Ce film à également eu une incidence notoire sur les créations de la marque Wax.by.Mona, qui reprend sur certains aspect les codes du vestiaire wakandais.

Pour autant, l’impact de Black Panther se joue aussi sur le continent africain. La styliste ougandaise Natasha Simma n’a pas tardé à récupérer la labellisation #WakandaStyle pour valoriser ses créations sur les réseaux sociaux. Sa marque a suscité l’intérêt auprès de la population locale.

Il serait exagéré de prétendre que Black Panther a eu un impact direct sur l’économie africaine de la mode.
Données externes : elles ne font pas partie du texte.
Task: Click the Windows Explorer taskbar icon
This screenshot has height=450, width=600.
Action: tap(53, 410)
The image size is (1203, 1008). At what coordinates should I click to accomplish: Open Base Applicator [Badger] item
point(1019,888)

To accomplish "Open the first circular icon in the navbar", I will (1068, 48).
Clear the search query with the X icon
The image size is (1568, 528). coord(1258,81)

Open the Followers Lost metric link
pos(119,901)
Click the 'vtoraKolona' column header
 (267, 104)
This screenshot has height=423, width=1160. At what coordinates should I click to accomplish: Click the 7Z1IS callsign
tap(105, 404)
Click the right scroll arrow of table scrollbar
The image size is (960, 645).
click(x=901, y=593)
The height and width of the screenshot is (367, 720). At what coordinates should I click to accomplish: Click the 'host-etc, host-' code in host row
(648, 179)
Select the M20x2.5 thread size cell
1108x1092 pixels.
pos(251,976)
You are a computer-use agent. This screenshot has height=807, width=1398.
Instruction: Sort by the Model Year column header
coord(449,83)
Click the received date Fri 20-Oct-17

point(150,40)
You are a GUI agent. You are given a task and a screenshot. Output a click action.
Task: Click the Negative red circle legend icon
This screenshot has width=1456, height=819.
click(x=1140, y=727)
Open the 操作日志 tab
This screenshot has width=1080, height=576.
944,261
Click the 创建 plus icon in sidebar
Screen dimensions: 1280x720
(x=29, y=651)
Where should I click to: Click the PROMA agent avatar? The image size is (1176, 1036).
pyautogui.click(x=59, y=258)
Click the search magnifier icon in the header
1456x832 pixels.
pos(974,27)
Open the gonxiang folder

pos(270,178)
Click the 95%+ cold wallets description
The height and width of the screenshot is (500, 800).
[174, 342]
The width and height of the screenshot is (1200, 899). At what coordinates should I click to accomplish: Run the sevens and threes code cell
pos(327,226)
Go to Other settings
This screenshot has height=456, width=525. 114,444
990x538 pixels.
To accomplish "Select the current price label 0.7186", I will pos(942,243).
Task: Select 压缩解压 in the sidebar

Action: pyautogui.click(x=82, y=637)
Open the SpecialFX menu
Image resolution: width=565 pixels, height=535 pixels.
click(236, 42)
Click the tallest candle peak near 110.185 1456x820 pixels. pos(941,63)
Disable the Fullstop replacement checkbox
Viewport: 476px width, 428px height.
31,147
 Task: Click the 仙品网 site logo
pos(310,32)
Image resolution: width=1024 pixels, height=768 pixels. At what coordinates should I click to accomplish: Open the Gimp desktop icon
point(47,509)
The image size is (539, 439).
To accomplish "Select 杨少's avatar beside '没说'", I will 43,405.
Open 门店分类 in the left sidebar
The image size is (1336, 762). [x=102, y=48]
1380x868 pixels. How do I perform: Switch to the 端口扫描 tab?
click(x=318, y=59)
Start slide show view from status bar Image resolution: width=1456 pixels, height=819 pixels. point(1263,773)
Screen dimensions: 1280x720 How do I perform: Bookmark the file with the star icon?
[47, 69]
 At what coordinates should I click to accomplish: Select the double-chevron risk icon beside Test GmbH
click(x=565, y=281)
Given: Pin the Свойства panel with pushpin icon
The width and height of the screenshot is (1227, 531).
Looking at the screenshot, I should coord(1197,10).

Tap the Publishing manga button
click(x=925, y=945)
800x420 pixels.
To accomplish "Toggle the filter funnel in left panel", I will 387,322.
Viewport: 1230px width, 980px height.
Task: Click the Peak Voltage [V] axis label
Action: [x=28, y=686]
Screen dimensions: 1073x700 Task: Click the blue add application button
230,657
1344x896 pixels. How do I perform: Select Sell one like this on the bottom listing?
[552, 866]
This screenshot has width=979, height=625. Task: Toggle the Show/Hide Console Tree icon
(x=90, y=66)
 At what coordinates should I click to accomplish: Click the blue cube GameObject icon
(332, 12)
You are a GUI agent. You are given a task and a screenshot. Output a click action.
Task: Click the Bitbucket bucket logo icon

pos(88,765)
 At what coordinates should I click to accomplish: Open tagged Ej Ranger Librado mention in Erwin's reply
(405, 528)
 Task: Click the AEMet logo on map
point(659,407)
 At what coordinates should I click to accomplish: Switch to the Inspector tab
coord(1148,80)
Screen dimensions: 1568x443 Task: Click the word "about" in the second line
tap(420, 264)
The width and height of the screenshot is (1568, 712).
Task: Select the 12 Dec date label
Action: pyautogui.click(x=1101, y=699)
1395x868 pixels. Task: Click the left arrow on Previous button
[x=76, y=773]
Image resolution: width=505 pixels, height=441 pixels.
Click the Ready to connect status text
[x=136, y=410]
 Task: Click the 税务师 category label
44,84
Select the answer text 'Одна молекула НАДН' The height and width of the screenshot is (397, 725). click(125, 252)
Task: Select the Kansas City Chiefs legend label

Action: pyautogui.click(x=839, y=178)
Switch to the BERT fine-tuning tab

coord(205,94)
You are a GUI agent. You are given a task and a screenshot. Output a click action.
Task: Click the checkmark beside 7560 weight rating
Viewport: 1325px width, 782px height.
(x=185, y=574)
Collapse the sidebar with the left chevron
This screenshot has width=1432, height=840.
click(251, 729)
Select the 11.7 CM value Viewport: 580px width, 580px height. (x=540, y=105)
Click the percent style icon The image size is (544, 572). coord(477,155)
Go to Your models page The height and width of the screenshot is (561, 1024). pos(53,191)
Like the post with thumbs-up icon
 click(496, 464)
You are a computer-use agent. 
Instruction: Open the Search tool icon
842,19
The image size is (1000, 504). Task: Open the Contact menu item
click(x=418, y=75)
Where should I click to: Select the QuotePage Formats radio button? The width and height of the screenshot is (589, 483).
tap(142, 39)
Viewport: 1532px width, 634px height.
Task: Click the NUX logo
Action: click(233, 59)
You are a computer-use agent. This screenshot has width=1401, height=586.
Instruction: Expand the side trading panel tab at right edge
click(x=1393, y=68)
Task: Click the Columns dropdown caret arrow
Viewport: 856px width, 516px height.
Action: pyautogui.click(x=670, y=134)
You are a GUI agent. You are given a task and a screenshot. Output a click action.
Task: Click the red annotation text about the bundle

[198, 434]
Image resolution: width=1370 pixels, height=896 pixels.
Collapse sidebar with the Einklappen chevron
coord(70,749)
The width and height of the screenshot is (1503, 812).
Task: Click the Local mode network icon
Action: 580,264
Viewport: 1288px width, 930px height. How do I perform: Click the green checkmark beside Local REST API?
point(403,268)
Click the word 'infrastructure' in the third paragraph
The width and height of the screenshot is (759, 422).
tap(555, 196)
En revanche, il a mis en valeur une certaine excellence noire et permis à de nouveaux créateurs africains de surfer sur le battage médiatique pour faire connaître leurs marques.

Grâce aux costumes des personnages de « Black Panther », la mode dite africaine bénéficie d’une exceptionnelle exposition dans le monde entier.

En plus d’être une aventure fantastique et un régal pour les yeux, Black Panther donne aux spectateurs un peu de “contexte réel” sur l’Afrique du Sud, et un sentiment d’espoir dans une société souffrant d’un manque de parité.

Wakanda rompt aussi avec le stéréotype de l’Afrique victime et sinistrée en imaginant une contrée riche, jamais colonisée, qui accueille les réfugiés de nations plus pauvres. L’impact de Black Panther dans l’imaginaire de jeunes noirs peut ainsi être comparé à celui qu’a eu la présidence de Barack Obama: grâce à lui «les enfants noirs dans le monde pensent “je suis capable de faire ça parce que lui l’a fait”».